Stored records
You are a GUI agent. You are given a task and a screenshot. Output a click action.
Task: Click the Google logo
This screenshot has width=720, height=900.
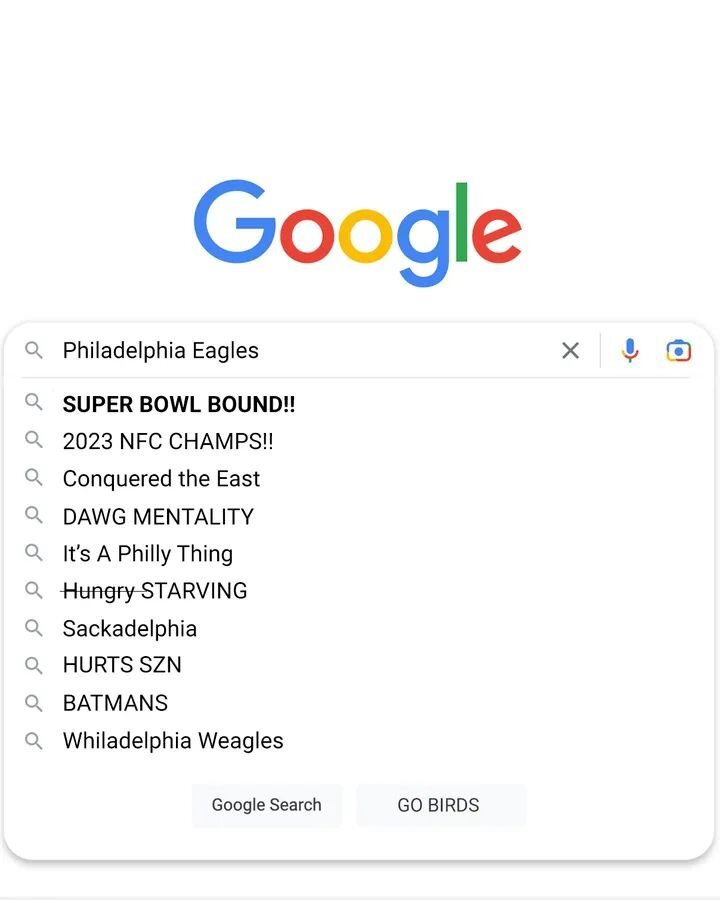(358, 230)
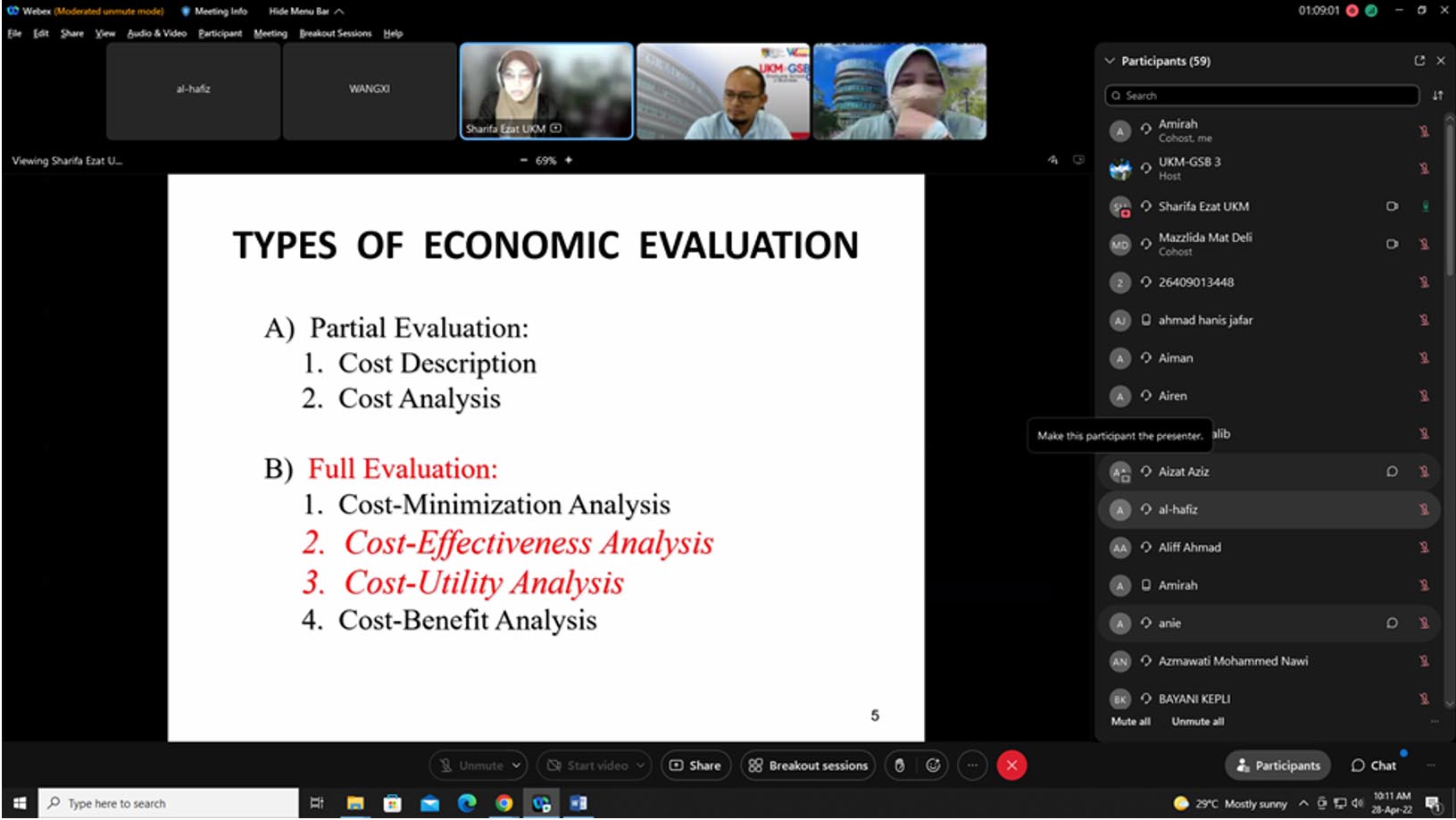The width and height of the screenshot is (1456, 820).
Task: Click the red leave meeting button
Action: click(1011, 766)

→ Exercise aim:
Since the copy should hold text only, set down each record exactly and leave the pictures out.

→ Response:
You are a GUI agent. You are given a task and a screenshot. Output a click action.
Task: Click the Google logo
This screenshot has width=720, height=900.
(358, 230)
The width and height of the screenshot is (1456, 820).
Task: Click the red leave meeting button
Action: click(1011, 766)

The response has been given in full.